Spritzgebäck with Biscoff

By dipping these classic buttery cookies in smooth Biscoff spread, they become the perfect treat for all your year end celebrations.  


For 20 cookies
  • 180 g butter (room temperature)
  • 120 g sugar
  • 220 g flour
  • 1 tsp salt
  • 2 tsp baking powder
  • 1 egg
  • 1 tbsp Biscoff Spread


  • 4 tbsp Biscoff Spread

Prepare in 6 steps

  • 1

    Preheat the oven to 150°C. Use a stand mixer with the "K" piece attached. Add the butter to the mixing bowl and mix.

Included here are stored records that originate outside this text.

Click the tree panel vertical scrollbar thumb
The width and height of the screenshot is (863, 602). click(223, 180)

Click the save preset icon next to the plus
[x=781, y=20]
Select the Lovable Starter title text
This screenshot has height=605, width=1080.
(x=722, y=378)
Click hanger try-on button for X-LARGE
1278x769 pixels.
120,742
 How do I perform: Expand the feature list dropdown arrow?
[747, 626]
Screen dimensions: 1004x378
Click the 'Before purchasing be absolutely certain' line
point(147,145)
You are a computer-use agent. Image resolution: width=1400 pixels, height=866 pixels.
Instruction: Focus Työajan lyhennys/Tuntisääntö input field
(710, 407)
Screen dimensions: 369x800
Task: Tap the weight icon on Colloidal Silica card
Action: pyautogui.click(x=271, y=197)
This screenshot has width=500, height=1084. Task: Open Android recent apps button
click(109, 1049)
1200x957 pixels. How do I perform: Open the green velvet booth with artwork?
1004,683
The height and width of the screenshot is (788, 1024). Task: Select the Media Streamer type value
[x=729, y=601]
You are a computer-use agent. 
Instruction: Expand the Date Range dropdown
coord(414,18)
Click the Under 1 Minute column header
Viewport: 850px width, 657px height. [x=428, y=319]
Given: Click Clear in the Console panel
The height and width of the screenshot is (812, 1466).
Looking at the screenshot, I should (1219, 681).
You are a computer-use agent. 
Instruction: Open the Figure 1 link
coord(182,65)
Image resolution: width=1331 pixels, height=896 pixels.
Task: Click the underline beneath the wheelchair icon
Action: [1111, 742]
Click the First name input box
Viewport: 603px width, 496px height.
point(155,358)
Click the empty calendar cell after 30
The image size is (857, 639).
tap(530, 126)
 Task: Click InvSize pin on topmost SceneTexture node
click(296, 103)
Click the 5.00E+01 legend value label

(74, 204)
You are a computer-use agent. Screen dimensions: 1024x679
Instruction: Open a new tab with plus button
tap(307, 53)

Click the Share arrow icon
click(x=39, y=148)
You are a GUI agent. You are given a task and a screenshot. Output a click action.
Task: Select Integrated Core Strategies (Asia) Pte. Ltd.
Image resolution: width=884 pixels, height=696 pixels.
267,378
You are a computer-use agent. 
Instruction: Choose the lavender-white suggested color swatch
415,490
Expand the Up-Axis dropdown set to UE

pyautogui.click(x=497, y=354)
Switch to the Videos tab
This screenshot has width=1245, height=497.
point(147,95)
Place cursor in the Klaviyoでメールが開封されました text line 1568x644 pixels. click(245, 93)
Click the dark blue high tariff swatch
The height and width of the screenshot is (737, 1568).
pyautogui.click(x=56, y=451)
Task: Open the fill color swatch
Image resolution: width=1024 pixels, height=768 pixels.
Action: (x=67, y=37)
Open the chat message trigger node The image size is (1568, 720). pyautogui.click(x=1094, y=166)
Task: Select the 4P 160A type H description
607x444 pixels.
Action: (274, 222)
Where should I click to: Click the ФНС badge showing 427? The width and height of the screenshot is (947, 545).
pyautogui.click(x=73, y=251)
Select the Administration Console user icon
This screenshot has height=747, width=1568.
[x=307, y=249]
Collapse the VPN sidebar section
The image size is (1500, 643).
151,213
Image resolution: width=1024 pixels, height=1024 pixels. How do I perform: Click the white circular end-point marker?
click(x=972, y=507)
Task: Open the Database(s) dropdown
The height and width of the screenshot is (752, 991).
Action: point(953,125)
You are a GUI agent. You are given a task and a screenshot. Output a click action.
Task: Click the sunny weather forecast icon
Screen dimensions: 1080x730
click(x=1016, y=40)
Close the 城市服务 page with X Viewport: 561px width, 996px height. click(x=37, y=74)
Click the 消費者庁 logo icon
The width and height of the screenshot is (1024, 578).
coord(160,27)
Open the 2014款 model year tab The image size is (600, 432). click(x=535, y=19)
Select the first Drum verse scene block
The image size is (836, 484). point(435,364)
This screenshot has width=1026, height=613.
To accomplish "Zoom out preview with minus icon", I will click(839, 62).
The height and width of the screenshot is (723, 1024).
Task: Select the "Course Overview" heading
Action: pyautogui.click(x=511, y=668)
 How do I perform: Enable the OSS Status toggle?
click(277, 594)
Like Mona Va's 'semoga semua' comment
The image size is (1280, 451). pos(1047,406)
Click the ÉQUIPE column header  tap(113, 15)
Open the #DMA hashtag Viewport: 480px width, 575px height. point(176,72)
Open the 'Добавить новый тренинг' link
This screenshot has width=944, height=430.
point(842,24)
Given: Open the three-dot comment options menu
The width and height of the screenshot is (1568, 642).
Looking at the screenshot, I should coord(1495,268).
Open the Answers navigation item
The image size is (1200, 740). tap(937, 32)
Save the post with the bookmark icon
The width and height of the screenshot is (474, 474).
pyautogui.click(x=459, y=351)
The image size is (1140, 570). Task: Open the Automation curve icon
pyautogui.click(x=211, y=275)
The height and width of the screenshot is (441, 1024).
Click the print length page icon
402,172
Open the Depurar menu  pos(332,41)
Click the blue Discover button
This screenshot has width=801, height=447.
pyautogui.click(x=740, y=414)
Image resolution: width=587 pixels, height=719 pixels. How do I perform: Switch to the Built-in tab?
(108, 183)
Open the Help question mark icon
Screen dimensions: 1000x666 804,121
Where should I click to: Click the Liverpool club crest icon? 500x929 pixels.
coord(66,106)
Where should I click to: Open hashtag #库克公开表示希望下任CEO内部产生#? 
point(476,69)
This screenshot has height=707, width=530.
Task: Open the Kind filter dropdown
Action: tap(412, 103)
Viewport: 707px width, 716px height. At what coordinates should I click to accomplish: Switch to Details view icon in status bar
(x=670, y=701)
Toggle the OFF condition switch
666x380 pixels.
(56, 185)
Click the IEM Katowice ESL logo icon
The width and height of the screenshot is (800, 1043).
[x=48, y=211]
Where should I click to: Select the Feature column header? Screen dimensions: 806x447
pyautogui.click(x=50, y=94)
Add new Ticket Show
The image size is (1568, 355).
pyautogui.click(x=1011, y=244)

Add the sugar until it becomes a creamy texture. 

  • 2

    Combine the flour, baking powder and salt in a bowl.  

  • 3

    Add the egg and Biscoff Spread to the butter mixture and keep mixing until the egg is integrated. Add the flour mixture in batches and mix until you become a smooth dough. 

  • 4

    Transfer the dough to a piping bag with a large star nozzle attached. Pipe circles on a baking tray covered with baking paper

  • 5

    Place in the oven for 15-20 minutes until the cookies starting to brown a little bit. Take out and let them cool down on a cooling rack. 

  • 6

    Heat the Biscoff Spread in the microwave until runny, dip the cookies into the spread. Place aside until the Biscoff coating is set.